As a threshold matter, what Trump is threatening is illegal, according to Stephen Vladeck, a law professor at the University of Texas at Austin.

“The federal government does not have the power to withhold funding from states because the president disagrees with something the states are doing,” Vladeck told me. “There’s no legal mechanism by which he can do that.”

Theoretically, Trump might try to do this. Under the Cares Act, which recently passed Congress, states get allotted aid money from the Treasury Department, and then subsequently certify that they used it all on coronavirus-related purposes, a spokesperson for the House Appropriations Committee tells me.

So Trump could try to instruct the Treasury Department not to dole out that money. Note that Trump actually cc’d the Treasury Department in his tweet-threat, an act that becomes a lot more disgusting when you understand that this is how the mechanism actually does work.

Yesterday two dam breaks in central Michigan caused about 10,000 people to be evacuated. Trump’s tweet:

“Governor must now ‘set you free’ to help”? What the bleep does that mean?

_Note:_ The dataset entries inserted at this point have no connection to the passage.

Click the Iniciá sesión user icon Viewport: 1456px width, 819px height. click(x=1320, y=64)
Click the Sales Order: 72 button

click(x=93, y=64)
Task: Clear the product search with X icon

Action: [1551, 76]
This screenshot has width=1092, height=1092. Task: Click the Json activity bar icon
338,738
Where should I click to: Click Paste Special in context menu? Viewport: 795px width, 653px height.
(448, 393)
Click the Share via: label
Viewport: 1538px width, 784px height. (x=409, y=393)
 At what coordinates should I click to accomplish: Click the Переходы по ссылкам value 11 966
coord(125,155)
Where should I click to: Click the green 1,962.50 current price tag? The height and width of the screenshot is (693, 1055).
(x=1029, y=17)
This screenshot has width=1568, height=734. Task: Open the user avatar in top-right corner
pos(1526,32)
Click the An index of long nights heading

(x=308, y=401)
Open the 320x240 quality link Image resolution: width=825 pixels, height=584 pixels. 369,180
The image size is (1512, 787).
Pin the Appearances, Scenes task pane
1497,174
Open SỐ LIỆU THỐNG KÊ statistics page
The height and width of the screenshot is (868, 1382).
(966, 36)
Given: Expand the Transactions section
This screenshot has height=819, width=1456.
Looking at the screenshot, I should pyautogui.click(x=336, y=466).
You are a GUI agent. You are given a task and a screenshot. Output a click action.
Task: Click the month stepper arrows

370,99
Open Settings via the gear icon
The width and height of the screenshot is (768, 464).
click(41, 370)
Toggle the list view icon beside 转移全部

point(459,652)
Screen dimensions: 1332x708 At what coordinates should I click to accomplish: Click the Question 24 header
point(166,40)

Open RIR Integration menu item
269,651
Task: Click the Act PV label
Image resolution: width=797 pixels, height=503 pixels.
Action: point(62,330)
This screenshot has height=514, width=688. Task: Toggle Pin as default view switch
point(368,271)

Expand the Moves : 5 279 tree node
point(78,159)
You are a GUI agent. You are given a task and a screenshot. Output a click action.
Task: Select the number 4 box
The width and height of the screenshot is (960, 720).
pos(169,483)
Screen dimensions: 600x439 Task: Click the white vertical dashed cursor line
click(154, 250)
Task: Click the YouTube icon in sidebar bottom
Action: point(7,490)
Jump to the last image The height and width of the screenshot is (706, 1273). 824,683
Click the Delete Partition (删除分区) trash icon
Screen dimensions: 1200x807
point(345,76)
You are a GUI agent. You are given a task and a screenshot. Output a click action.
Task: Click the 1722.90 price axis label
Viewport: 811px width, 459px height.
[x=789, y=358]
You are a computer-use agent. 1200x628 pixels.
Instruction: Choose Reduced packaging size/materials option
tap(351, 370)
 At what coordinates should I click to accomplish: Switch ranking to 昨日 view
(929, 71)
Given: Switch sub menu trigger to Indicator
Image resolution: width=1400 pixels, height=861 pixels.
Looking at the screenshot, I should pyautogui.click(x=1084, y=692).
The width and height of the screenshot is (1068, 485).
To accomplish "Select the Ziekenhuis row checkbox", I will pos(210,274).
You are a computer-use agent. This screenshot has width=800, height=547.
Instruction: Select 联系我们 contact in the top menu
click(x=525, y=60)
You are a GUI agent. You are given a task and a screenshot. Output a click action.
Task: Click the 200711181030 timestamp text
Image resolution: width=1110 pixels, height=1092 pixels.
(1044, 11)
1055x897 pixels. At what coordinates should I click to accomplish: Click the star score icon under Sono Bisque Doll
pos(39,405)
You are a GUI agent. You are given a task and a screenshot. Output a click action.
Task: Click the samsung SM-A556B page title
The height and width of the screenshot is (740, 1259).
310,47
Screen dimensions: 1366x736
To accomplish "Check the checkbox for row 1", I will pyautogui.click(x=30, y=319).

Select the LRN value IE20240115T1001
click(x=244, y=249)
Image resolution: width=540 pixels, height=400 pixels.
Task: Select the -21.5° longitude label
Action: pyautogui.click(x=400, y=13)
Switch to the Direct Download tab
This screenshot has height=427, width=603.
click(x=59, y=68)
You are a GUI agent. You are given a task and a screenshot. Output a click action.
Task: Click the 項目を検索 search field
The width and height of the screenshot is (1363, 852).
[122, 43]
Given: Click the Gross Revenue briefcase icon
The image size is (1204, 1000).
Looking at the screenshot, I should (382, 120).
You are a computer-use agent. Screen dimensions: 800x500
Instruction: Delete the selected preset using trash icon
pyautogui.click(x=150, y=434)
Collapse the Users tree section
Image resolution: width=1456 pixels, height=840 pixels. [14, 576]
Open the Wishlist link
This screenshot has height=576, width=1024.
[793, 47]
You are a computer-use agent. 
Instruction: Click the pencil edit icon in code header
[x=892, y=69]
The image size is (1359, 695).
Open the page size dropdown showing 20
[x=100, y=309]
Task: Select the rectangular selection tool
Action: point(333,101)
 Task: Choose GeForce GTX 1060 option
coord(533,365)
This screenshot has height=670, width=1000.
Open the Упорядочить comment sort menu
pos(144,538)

Well, stay strong, Michigan.

Elsewhere — You probably heard the story about how Senate Homeland Security Committee Chairman Ron Johnson (R-Wis.) got the Trump Administration to declassify an email from Susan Rice that was supposed to blow the lid off Obamagate! Finally, here was the proof that President Obama targeted Michael Flynn with investigations to damage Donald Trump, or whatever the theory is. However, the email did no such thing. It describes an Oval Office meeting in which Obama administration officials were asking if they should be concerned about Flynn’s contacts with Russians. No conclusions were reached; no investigations were ordered. There was just a concern.  You can read the email here. The facts of the email haven’t stopped right-wing media from framing it as somehow scandalous, of course.

In spite of Breitbart’s best efforts to keep flogging the Susan Rice email as a scandal, Senate Republicans appear to be falling back on investigating Hunter Biden. See also Declassified Susan Rice email reveals FBI concern about Flynn, further debunks Trump’s ‘Obamagate’ accusations at the New York Daily News.

Other stuff:

The Daily Beast reports that Trump Fans Gobble Up His Favorite, Unproven COVID Drug—Some Are Even Trying To Cook It Themselves. Let’s encourage them, I say.

Nice investigation by Stephanie Mencimer at Mother Jones: Jared Kushner Had One Job: Solve America’s Supply Crisis. He Helped Private Companies Instead.

More “gate” commentary: Nancy LeTourneau, The Glaring Inconsistency Behind the Russiagate Conspiracy Theory

Is Mike Pompeo in trouble? See Pompeo’s elite taxpayer-funded dinners raise new concerns at MSNBC.